▸ **Exercise brief**: Which lines of the entries hold the string "Primary"? Copy each one.

▸ **Data for this exercise**:

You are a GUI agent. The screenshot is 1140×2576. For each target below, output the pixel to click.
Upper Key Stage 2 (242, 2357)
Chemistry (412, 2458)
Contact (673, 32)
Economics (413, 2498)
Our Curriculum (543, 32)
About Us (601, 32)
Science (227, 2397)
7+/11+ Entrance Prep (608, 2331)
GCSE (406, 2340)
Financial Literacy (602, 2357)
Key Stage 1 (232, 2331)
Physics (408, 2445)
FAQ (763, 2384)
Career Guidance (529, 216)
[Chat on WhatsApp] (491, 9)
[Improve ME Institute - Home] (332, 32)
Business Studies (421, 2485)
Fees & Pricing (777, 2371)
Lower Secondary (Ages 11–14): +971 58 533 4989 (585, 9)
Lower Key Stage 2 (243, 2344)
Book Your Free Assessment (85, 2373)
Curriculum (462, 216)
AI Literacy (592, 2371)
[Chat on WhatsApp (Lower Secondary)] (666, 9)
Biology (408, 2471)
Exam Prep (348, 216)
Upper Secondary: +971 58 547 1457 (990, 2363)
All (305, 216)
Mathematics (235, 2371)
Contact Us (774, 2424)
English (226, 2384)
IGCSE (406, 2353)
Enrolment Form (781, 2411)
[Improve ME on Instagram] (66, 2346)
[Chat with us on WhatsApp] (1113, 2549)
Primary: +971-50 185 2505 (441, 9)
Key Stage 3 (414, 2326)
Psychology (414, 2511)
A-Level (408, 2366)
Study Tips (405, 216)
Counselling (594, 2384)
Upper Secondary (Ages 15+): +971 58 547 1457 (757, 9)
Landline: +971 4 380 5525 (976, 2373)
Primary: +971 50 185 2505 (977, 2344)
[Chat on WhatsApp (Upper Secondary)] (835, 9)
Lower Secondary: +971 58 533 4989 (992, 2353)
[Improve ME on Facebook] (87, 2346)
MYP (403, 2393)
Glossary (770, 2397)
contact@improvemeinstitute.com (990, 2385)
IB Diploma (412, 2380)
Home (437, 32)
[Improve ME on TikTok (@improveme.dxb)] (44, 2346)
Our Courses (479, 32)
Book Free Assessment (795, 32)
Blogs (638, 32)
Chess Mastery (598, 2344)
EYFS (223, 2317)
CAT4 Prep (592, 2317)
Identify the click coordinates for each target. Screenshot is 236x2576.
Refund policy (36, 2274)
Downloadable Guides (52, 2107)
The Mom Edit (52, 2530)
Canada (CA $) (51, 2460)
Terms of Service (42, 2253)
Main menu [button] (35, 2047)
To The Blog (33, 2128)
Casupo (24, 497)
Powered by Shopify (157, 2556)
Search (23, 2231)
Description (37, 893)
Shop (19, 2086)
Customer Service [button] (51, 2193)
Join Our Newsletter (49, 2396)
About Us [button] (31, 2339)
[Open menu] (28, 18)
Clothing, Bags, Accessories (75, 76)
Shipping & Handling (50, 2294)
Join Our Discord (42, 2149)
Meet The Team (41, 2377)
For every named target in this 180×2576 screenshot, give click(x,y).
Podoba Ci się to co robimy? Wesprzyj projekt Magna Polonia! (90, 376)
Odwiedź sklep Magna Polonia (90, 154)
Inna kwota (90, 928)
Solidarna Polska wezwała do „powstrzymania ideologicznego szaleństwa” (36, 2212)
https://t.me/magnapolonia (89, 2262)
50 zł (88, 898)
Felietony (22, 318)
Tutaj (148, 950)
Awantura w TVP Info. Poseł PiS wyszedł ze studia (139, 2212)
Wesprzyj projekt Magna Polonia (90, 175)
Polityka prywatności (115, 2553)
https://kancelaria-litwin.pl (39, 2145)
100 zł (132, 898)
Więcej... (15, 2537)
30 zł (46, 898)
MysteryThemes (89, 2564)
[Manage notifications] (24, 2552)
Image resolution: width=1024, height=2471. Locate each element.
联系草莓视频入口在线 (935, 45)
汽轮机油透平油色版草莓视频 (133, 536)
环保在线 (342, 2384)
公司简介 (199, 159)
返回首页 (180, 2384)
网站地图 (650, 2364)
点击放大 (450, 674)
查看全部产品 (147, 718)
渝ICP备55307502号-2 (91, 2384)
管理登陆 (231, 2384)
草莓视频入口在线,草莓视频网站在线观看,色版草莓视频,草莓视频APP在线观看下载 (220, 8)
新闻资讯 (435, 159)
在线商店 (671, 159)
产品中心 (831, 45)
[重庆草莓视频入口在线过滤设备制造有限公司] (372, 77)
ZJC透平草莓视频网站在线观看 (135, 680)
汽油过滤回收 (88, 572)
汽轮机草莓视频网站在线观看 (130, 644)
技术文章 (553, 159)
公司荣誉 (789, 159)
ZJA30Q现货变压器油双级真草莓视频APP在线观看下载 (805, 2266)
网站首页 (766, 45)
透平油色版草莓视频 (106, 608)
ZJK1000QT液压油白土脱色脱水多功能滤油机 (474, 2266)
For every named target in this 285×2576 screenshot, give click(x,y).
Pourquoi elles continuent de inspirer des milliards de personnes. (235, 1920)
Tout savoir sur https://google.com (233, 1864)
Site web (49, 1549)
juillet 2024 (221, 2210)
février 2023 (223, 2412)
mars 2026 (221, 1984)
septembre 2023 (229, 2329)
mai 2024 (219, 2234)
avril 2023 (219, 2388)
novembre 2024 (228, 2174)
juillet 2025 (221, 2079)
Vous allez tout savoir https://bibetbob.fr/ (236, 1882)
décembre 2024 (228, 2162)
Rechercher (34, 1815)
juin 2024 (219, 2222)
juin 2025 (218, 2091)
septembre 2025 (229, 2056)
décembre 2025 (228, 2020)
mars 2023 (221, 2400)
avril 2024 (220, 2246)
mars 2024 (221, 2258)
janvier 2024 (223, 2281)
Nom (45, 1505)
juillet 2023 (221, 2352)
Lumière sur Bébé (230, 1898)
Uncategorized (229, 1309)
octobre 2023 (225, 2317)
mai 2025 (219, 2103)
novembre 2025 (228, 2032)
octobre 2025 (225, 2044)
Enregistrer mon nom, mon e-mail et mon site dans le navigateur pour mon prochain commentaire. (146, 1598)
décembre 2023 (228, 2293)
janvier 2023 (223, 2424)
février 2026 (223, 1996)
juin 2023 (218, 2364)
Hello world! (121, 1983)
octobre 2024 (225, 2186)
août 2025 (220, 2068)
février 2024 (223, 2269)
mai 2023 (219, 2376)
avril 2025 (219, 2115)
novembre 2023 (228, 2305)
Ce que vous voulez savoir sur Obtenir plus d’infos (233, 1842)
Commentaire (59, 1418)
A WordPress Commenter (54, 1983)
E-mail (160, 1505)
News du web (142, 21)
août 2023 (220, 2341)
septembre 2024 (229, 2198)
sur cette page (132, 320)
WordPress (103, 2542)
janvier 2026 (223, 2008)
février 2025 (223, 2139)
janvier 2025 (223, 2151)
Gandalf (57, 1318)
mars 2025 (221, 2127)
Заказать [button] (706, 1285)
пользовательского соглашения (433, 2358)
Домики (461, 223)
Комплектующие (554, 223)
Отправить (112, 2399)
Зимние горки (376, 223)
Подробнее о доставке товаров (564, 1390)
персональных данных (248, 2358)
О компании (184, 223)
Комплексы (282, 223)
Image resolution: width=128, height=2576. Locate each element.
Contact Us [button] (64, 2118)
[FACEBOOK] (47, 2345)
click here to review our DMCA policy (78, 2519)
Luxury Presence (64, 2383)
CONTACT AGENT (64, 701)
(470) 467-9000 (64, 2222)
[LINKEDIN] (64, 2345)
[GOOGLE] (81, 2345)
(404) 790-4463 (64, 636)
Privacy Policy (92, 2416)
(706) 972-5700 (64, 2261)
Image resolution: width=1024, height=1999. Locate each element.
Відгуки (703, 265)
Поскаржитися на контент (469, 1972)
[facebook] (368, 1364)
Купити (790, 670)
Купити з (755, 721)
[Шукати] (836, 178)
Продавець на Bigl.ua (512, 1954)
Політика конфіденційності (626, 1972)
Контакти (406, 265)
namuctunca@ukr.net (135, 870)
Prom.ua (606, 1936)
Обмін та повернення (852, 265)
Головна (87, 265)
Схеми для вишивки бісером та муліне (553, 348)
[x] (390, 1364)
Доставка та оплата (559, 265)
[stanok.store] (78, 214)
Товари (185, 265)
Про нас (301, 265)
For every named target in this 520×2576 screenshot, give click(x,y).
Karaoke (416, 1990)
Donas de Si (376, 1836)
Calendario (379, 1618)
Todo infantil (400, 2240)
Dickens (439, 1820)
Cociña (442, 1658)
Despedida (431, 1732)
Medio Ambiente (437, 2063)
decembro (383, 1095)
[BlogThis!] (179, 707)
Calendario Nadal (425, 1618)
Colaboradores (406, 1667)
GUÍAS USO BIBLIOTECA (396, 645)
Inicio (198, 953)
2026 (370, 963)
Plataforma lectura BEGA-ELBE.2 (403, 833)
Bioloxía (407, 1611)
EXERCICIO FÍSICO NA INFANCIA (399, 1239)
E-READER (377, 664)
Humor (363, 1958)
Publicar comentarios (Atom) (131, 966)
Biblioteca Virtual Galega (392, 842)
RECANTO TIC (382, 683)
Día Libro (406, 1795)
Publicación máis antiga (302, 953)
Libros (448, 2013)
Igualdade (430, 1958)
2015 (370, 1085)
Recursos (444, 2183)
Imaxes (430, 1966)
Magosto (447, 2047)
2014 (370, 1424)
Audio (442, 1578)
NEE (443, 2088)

▸ **Result for this task**:
Primary: +971-50 185 2505 (441, 9)
Primary: +971 50 185 2505 (977, 2344)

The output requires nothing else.